__Given records__:
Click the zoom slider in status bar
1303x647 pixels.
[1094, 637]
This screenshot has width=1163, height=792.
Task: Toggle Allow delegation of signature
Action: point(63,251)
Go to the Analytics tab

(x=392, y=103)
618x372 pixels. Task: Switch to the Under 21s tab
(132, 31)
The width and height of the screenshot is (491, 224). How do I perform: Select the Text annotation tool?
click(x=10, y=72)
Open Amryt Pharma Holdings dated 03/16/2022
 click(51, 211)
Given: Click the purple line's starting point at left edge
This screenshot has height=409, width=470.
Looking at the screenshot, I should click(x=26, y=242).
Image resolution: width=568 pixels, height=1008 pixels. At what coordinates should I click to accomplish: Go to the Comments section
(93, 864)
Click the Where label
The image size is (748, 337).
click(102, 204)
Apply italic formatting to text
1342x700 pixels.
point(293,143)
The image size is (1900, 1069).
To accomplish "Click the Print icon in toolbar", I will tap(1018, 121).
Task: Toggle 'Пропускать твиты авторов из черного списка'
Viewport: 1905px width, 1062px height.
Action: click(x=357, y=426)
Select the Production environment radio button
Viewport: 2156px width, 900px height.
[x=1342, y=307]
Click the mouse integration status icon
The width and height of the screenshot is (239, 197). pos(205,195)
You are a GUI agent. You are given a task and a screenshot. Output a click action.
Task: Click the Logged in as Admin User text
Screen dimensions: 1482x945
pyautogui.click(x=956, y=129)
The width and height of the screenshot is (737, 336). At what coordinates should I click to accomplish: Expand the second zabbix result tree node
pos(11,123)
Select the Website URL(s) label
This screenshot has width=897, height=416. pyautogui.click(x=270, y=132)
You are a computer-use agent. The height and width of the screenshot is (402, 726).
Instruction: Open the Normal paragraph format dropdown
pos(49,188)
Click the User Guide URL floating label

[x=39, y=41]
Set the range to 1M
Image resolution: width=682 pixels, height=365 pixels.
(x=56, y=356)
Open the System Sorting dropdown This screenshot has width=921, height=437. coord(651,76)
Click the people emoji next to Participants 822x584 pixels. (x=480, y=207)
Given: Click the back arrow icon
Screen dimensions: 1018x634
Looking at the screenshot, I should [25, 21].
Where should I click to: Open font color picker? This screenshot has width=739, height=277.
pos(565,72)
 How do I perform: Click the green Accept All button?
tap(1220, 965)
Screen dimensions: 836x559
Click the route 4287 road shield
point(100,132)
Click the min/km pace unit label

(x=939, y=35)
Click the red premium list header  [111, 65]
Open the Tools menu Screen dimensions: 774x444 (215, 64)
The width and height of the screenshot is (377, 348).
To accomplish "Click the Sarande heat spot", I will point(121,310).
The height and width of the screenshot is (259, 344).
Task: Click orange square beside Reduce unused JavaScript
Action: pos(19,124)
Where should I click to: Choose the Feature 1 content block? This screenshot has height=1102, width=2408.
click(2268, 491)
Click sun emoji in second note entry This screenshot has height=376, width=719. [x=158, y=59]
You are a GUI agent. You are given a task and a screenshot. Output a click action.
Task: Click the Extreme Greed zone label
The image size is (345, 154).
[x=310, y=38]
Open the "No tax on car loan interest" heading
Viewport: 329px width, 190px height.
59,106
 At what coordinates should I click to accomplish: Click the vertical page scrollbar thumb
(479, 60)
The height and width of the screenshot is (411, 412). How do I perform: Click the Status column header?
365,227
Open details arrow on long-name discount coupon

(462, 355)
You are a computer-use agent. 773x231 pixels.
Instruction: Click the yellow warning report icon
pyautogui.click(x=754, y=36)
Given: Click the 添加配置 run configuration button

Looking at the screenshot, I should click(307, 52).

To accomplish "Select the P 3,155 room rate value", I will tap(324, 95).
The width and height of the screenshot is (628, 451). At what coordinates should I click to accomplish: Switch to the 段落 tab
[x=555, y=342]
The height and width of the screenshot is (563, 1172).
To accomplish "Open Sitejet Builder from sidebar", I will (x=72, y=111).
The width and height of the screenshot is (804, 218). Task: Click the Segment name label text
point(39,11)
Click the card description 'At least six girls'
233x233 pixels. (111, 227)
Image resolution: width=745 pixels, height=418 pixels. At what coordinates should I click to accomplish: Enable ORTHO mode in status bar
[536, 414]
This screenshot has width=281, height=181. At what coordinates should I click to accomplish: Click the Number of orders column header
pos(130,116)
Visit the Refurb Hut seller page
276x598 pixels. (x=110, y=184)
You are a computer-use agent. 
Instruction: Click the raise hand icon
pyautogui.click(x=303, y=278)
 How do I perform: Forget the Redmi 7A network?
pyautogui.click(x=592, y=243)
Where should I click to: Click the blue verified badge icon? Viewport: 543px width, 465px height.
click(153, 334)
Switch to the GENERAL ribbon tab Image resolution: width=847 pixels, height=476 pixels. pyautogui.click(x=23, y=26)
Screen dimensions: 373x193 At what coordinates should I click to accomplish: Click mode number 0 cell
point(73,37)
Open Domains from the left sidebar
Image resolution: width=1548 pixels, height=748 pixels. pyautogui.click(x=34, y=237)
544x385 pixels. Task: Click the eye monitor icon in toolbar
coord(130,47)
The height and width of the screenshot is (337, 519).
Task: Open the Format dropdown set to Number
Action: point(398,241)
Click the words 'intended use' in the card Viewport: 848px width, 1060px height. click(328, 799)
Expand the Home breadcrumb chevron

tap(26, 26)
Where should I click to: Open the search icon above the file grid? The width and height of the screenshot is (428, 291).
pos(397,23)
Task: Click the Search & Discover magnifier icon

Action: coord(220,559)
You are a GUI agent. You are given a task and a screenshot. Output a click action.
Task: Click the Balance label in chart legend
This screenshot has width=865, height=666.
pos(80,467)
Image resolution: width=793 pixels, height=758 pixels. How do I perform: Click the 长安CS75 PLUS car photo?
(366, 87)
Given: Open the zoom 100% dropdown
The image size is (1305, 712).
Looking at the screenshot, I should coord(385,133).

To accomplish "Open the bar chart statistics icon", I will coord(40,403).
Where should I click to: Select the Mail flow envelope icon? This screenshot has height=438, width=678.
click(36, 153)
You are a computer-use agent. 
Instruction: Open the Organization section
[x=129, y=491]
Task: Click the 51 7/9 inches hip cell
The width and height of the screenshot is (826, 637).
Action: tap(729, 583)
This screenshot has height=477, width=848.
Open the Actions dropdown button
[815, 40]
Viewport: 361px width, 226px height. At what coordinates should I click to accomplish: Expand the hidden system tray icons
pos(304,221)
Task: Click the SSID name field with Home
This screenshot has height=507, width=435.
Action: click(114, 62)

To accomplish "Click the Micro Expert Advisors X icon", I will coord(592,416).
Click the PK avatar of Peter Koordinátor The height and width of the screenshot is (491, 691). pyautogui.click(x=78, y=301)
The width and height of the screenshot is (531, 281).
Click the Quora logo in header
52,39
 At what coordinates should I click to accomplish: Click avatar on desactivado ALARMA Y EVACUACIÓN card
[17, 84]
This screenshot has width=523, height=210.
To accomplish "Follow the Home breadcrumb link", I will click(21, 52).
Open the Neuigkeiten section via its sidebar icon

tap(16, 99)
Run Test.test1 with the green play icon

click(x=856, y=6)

__Written task__: Copy the listing word for word, from the line containing "Given: Open the zoom 100% dropdown" through the line containing "click(36, 153)", with both of those lines included.

__Answer for the task__:
Given: Open the zoom 100% dropdown
The image size is (1305, 712).
Looking at the screenshot, I should coord(385,133).

To accomplish "Open the bar chart statistics icon", I will coord(40,403).
Where should I click to: Select the Mail flow envelope icon? This screenshot has height=438, width=678.
click(36, 153)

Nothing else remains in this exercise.